Aşağıda aynı fabrikada çalışan bir anne-kız İMD’linin
yazdıklarını yayınlıyoruz:
Ben
fabrika işinde çalışan bir kadın işçiyim. Bu işyerinde çalışmaya başlayalı
tamı tamına 2 yıl 2 ay 15 gün oldu. Bu fabrika bana çok şey gösterdi. Ne olursa
olsun kopmadığın arkadaşlarının olduğunu, işçi-patron farkını gösterdi.
Patronların hep yüksekte durmak istediğini, bizi hep küçük gördüklerini
gösterdi. En önemlisi biz olmadan hiçbir şey yapamadıklarını, ama yapıyormuş
gibi davrandıklarını gösterdi.
Bazen
öyle bir konuşuyorlar ki, sanki bizden birisi gibi. Bazen de diğer yüzlerini
gösterip, bizim gibi sokakta çok işçi olduğunu hatırlatıp “Çalışırsanız
çalışırsınız! Mesaiye gelmezseniz bir daha hiç gelmeyin!” diyorlar. Bu beni
üzüyor, fakat yıldırmıyor.
Kendim ve
işçi arkadaşlarım adına istiyorum ki, patronlar dünyanın en değerli
insanlarının işçiler olduğunu anlasınlar. Ve biz olmadan kendilerinin bir hiç
olduğunu görsünler.
* * *
Ben yedi
yıldır fabrikada çalışan bir kadın işçiyim. Buraya ilk girdiğimde en güzel
işyeri burası sanırdım, çünkü ilk işimdi. Hâlâ daha aynı yerde çalışıyorum.
İlk 5 yıl
havalandırma yoktu. Son iki yılda yapıldı havalandırma. İşçi sayısı hiç 180’in
altına inmedi. Sabah akşam çay paydosumuz yok. Öğle arası sadece bir yarım
saatte yemek ihtiyacımızı giderebiliyoruz. Ve on iki buçuk saat çalışmaktayız.
Sabah sekizden akşam sekiz buçuğa kadar. Saat altıda tost veriliyor bazen.

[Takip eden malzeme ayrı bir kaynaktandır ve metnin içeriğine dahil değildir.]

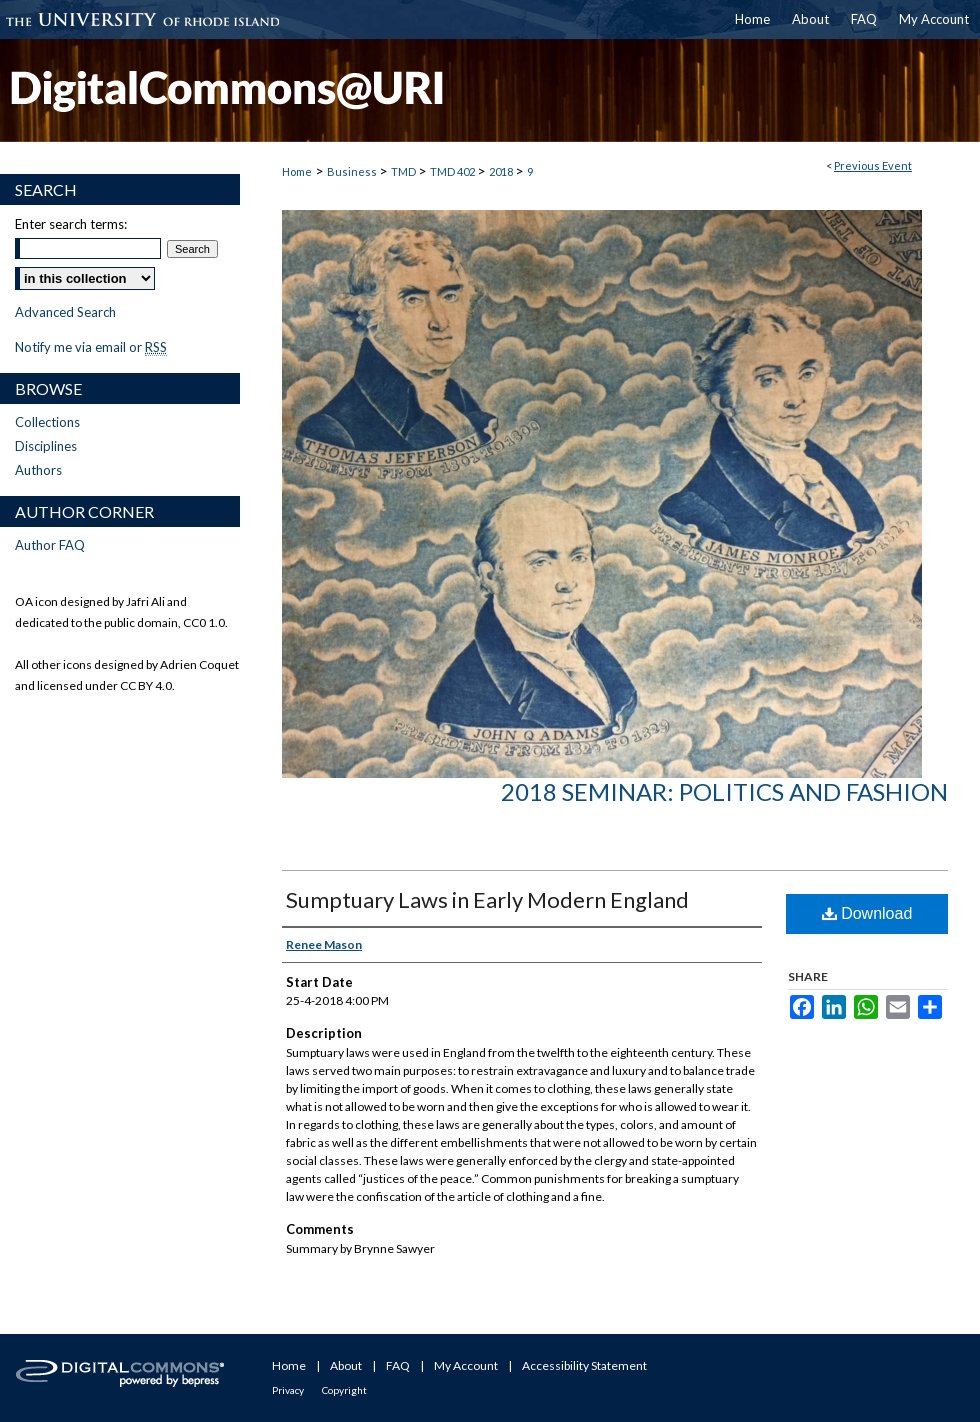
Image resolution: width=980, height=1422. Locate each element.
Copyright (344, 1390)
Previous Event (873, 165)
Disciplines (46, 446)
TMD (404, 171)
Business (353, 171)
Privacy (288, 1390)
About (346, 1365)
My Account (466, 1365)
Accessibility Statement (584, 1365)
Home (297, 171)
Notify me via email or (91, 347)
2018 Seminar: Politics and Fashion (724, 791)
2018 (502, 171)
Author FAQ (50, 545)
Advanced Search (65, 312)
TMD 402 (453, 171)
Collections (47, 422)
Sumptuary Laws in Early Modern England (487, 899)
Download (867, 913)
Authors (38, 470)
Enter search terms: (71, 224)
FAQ (398, 1365)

Tostumuzu da hiç durmadan çalışarak yemek zorunda kalıyoruz. Çünkü ya patron ya
da müdür tost dağıtıldıktan sonra üretim alanını dolaşmaya başlar. On iki buçuk
saat boyunca ancak iki defa tuvalete gidebiliyoruz. 3 kez gittiğimizde ise laf
ediliyor!
Size bir
kadın işçi ve anne olarak çalıştığım işyerinde gördüklerimi anlattım.